Photographer Josh Schrei was in northern India during a series of unprecedented mudslides that devastated cities and claimed over a thousand lives, and he has the startling photos—and a corresponding story—to prove it.
The Railyard Performance Center hosts an evening with Schrei to benefit the mudslide victims of Ladakh, India. During the event, Schrei narrates a photo-journey of his time spent there before, during and after the catastrophic rains that swept through the region in August 2010. He draws insight from the three major spiritual traditions of the region: the Shiva traditions of the Hindu Himalayan region, the devotional Bhakti traditions of southern India and the Buddhist traditions of Ladakh.
Schrei was originally drawn to India because of its inherent beauty and because of his interest in Indian and Tibetan spiritualism. Tibet's culture, which is dwindling elsewhere, remains more or less intact in Ladakh.
While on a trek around Ladakh’s capital city, Leh, the rain started. It continued unabated for four days before the mudslides began.
“On the fourth night I was out with some Indian friends and it was just like the sky opened up: It hailed, it poured rain. Literally, the sky was like a sheet of lightning. There was no point at which the thunder stopped,” Schrei tells SFR.
Any amount of rain is unusual for Leh. The city and surrounding region typically receive around three to four inches per year. The local people rely on glacial runoff for their water supply.
“Ladakh is kind of like New Mexico on steroids. It’s dry, it’s high elevation and there isn’t a lot of vegetation, but everything is kicked up a notch,” Schrei says. “It’s just beautiful. You get these stark, barren hills contrasted with these emerald green river valleys where everything is farmed.”
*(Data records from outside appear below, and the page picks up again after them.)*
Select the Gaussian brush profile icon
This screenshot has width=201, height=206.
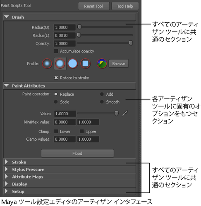tap(47, 64)

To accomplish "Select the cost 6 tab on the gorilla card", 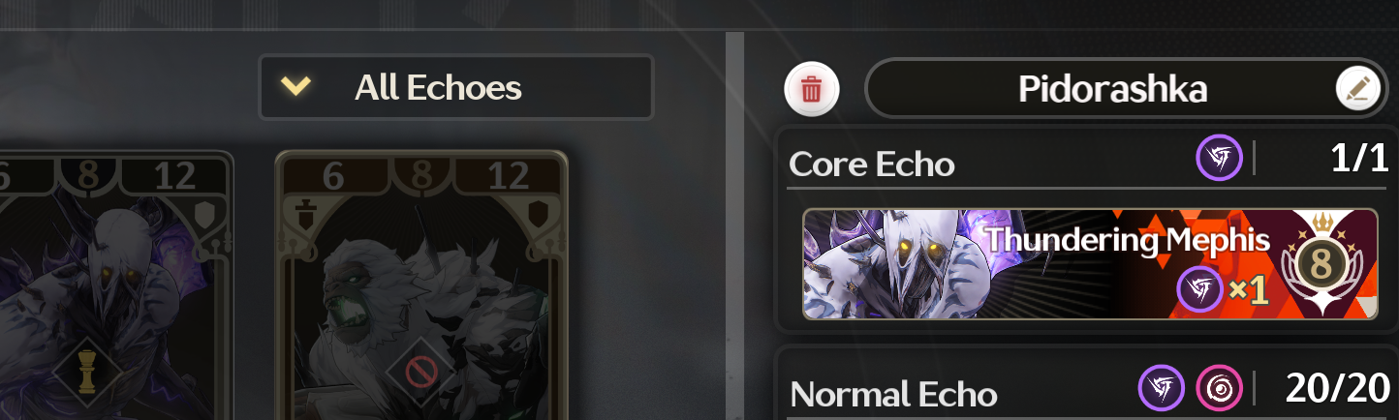I will click(332, 175).
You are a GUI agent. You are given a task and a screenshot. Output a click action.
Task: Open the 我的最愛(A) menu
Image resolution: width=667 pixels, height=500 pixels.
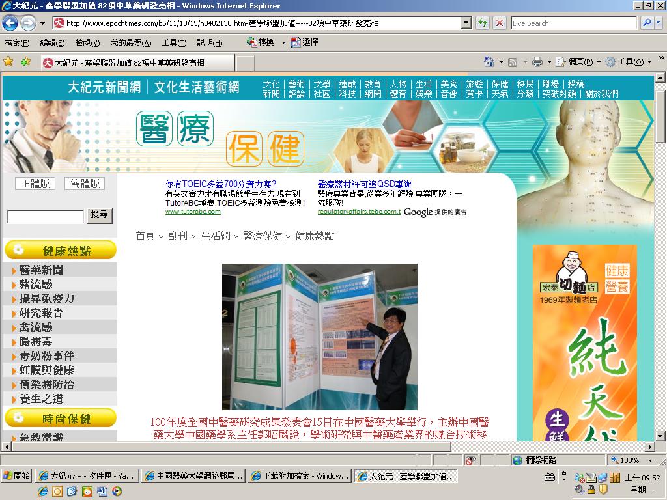[x=131, y=42]
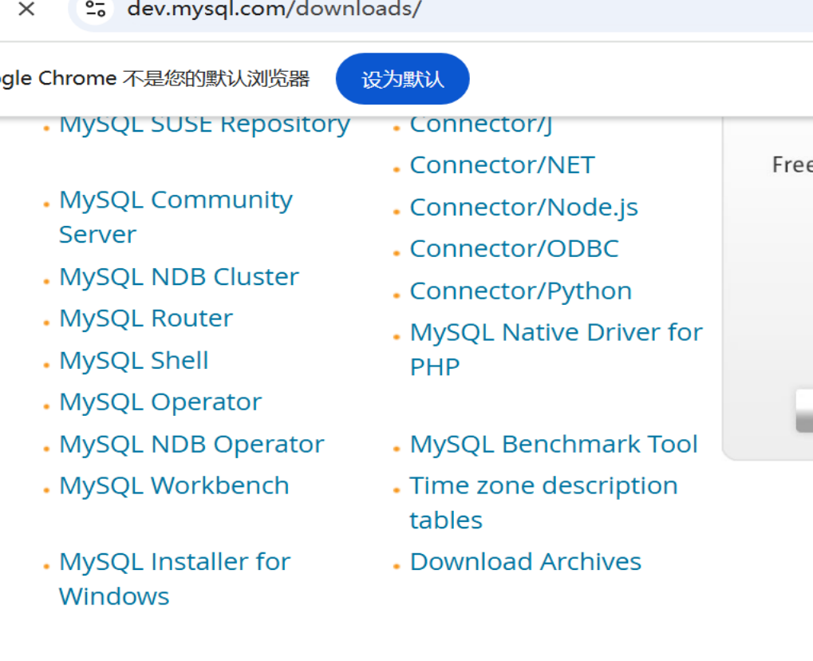This screenshot has width=813, height=661.
Task: Open site information icon in address bar
Action: (x=96, y=10)
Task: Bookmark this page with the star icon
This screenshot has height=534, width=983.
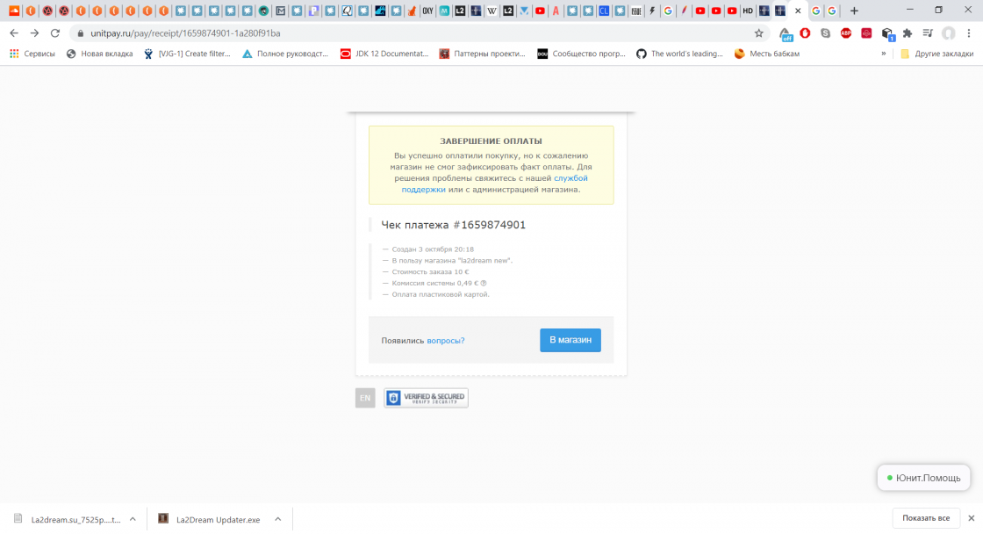Action: click(x=759, y=33)
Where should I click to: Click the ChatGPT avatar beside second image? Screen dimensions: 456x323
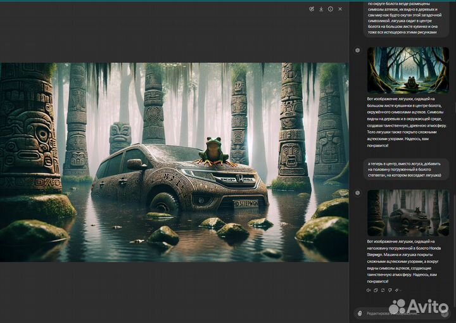[x=358, y=193]
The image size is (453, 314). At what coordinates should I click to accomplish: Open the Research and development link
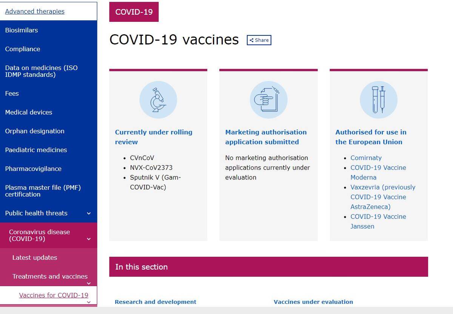[x=156, y=302]
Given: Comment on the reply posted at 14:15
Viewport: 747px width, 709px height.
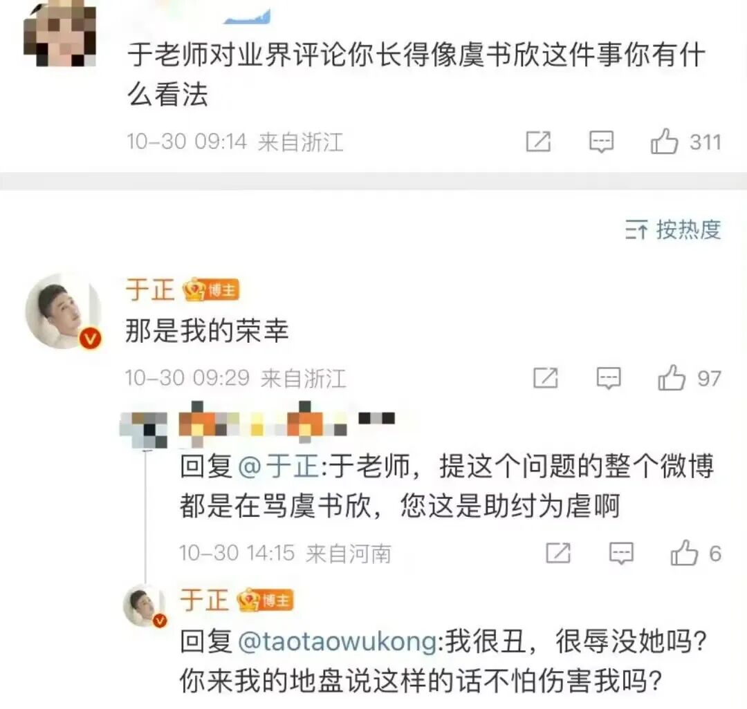Looking at the screenshot, I should pos(621,554).
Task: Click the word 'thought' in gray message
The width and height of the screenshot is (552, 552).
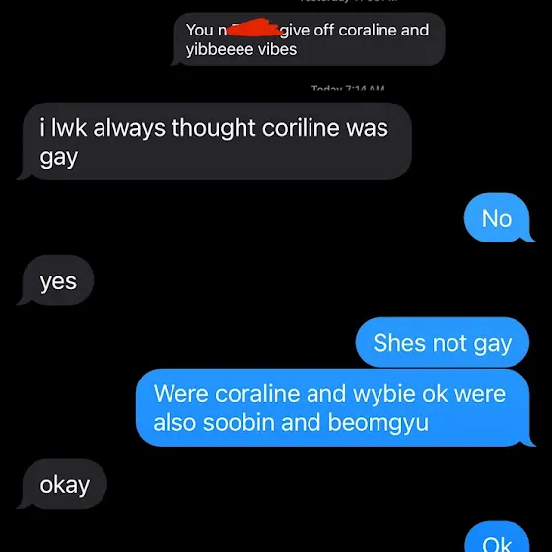Action: [213, 128]
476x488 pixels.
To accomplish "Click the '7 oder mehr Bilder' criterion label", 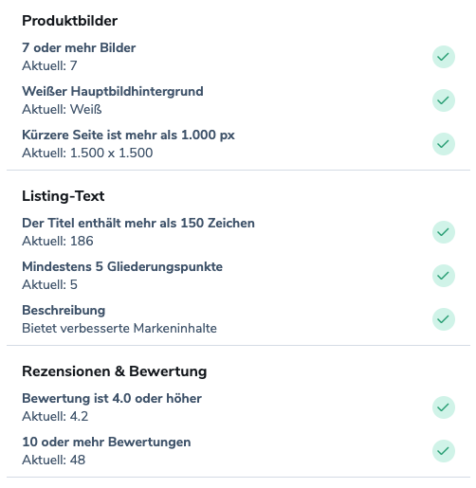I will point(79,47).
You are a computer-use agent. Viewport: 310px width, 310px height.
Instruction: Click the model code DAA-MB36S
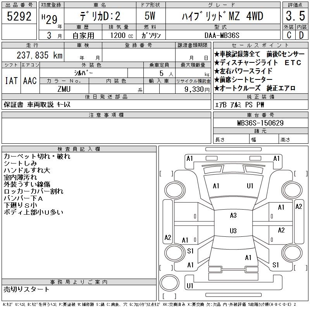(x=222, y=35)
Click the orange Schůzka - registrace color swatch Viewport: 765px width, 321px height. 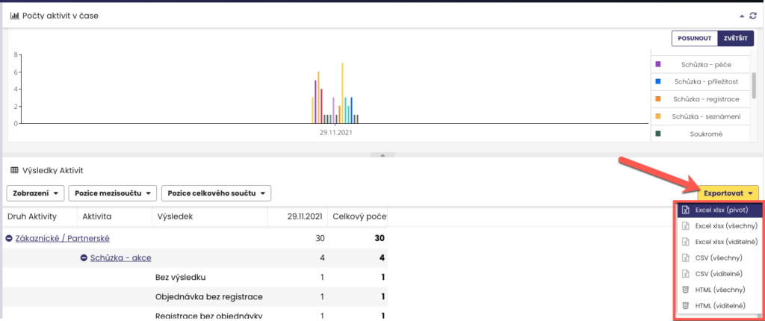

As the rain continued to fall, the locals assured Schrei it was very unusual. Schrei returned to the guesthouse where he was staying unaware of any impending danger.
The next day, the landlord of Schrei’s guesthouse told him there was a problem at the bus station.
“I asked him what it was, and he said I think the bus station is gone,” Schrei remembers. “I instinctively grabbed my camera and headed down there.”
When Schrei arrived at the bus station, he found an unimaginable situation.
“Basically all of lower Leh had been swallowed by mud. The bus station, where I’d just been the day before, was gone. The force of this thing was immense. Houses were destroyed like I’d never seen before,” Schrei says.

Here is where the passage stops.